É necessária mais atenção à dívida externa
Se o Governo continuar a ignorar esta dimensão da dívida externa pode contar, mais tarde ou mais cedo, com nova crise económica e com um regresso dos défices públicos elevados.
O saldo da balança corrente e de capital do país será positivo em 2018 pelo quinto ano consecutivo o que é notável para um país que, durante décadas, apresentou recorrentemente défices nesta balança. Ou seja, o país, nestes últimos anos, tem vindo a acumular poupança externa o que tenderia a permitir, em teoria, uma redução do nível de dívida externa líquida e uma melhoria da sua posição de investimento internacional líquida.
Mas não é isso que acontece. Os níveis da dívida externa líquida do país e a posição de investimento internacional, ainda que praticamente estabilizados em níveis absolutos, têm vindo a aumentar desde 2016.
Em 2017, por exemplo, a posição de investimento internacional do país deteriorou-se em 7,3 mil milhões de euros, não obstante um excedente da balança corrente e de capital de 3 mil milhões de euros. Este facto resulta de efeitos cambiais adversos (- 2,1 mil milhões de euros) mas sobretudo de efeitos adversos no preço de mercado dos passivos do país detidos por residentes no exterior (-9,4 mil milhões de euros) muito superiores aos efeitos favoráveis no preço dos activos no exterior detidos por residentes do país (+1,8 mil milhões de euros).
Ou seja, a dimensão dos activos e passivos do país é tal, que efeitos financeiros têm um maior impacto na posição de investimento internacional e na dívida externa do país do que os fluxos reais anuais, nomeadamente, o excedente da balança comercial.
Este “efeito preço” traduz mais-valias, realizadas ou não, do preço em euros dos activos financeiros. Contudo, as estatísticas disponíveis não caracterizam este “efeito preço” com suficiente detalhe. Por exemplo, se a taxa de juro da dívida pública diminui – sem dúvida um desenvolvimento benigno para as contas públicas e externas do país – o valor de mercado dos títulos de dívida pública detidos por não residentes aumenta. Desse facto, decorre uma deterioração da posição de investimento internacional e da dívida externa líquida do país, mas sem outras implicações porque o valor nominal da dívida em euros não aumenta. É um efeito meramente estatístico porque, por convenção, os passivos e activos são contabilizados ao seu preço de mercado.

§ Dados:
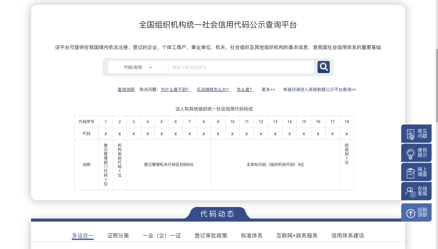Click the magnifying glass search icon
438x249 pixels.
tap(323, 67)
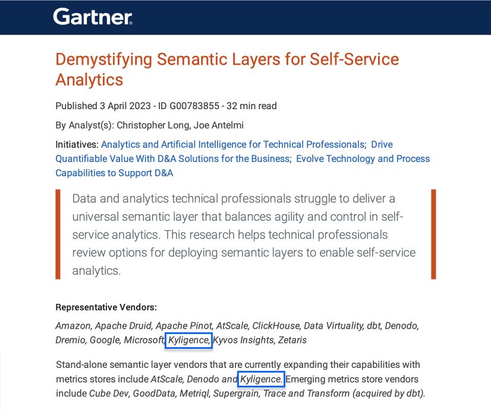
Task: Click Cube Dev in emerging vendors text
Action: click(x=109, y=393)
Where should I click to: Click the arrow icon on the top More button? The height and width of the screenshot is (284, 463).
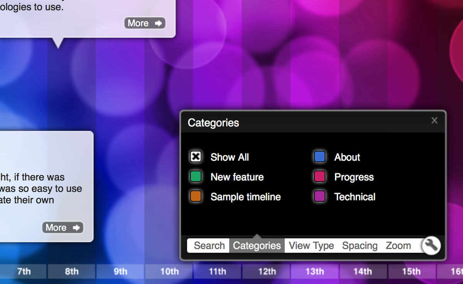[x=158, y=23]
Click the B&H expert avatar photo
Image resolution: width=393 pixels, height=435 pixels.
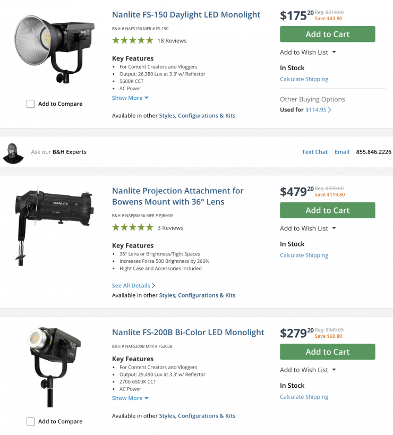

§ Instruções da tarefa: No excerto sobre a dívida externa, de quanto foi a deterioração da posição de investimento internacional do país em 2017? Os dados nada têm a ver com o excerto.

§ Resposta do exercício: 7,3 mil milhões de euros.